=== Section Start ===

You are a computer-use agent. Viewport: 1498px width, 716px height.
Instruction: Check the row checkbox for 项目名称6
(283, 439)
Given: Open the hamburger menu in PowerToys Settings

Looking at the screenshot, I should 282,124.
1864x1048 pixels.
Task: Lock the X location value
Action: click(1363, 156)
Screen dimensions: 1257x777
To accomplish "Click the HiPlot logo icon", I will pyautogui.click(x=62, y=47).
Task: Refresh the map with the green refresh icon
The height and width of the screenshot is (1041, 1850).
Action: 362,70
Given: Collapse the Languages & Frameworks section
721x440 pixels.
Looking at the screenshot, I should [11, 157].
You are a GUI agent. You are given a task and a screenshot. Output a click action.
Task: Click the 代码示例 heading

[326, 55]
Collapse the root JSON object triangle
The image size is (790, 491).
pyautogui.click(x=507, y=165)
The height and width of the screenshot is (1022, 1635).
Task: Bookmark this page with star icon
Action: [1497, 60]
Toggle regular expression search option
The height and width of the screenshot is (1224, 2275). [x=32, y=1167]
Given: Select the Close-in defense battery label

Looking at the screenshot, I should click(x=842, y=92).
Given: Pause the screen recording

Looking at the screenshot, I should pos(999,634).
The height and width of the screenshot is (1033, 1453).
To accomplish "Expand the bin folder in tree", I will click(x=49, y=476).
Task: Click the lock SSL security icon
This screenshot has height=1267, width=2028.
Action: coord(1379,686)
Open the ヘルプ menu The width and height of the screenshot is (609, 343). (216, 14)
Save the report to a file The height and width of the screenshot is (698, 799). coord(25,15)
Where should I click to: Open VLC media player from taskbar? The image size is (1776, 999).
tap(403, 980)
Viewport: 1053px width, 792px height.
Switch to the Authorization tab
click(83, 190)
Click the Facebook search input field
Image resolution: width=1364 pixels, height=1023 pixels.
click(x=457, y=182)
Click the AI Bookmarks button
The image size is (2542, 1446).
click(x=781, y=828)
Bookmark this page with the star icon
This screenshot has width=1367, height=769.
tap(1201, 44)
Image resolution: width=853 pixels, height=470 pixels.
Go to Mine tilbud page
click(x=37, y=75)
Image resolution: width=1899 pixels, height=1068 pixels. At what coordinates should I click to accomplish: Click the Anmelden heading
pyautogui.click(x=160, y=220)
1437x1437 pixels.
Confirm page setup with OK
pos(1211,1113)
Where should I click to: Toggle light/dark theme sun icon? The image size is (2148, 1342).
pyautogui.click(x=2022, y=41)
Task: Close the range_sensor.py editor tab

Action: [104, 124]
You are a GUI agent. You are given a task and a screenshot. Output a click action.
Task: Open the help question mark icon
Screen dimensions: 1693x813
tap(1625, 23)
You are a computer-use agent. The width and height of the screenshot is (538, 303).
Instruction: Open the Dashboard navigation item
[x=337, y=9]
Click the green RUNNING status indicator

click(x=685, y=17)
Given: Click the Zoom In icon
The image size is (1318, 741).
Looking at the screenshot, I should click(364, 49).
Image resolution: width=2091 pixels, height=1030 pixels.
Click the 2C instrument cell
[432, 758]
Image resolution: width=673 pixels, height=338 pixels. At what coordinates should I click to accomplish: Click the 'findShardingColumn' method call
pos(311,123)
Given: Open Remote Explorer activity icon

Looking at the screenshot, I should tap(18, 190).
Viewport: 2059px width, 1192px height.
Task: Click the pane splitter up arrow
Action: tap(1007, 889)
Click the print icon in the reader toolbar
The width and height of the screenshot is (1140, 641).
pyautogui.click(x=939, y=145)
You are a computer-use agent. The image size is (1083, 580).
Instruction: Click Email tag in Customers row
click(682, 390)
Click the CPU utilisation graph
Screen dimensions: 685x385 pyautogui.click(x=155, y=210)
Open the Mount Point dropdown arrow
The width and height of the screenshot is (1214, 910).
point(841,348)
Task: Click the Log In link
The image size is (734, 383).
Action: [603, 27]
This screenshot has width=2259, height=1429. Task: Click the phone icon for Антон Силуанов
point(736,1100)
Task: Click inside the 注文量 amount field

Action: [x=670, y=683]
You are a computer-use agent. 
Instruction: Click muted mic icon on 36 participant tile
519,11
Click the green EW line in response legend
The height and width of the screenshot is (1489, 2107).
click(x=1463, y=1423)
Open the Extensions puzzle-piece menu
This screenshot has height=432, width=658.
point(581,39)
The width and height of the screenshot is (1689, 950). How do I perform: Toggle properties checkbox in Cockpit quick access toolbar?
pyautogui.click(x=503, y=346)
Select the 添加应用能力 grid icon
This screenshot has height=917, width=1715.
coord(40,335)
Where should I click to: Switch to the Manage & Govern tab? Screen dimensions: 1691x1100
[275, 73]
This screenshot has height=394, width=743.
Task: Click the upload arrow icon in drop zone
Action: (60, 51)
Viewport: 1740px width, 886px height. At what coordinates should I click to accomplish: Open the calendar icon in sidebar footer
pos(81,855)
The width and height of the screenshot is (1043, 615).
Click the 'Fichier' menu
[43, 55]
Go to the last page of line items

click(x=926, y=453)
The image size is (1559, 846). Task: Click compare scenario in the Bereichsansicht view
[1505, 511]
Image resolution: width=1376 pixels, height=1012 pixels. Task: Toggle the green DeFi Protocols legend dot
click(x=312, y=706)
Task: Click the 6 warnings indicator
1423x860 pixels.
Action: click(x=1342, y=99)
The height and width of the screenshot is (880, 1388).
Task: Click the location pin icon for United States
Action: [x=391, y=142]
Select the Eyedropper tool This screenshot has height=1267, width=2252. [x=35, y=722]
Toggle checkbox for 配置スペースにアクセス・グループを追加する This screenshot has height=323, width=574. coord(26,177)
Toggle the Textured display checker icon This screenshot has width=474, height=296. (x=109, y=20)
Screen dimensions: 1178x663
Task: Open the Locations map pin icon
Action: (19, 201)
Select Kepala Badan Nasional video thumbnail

=== Section End ===

> **WHAT TO PRODUCE**
Filter the entries and copy each line with "computer".

> **WRITTEN SOLUTION**
You are a computer-use agent. Viewport: 1498px width, 716px height.
You are a computer-use agent. The width and height of the screenshot is (538, 303).
You are a computer-use agent. The image size is (1083, 580).
You are a computer-use agent. 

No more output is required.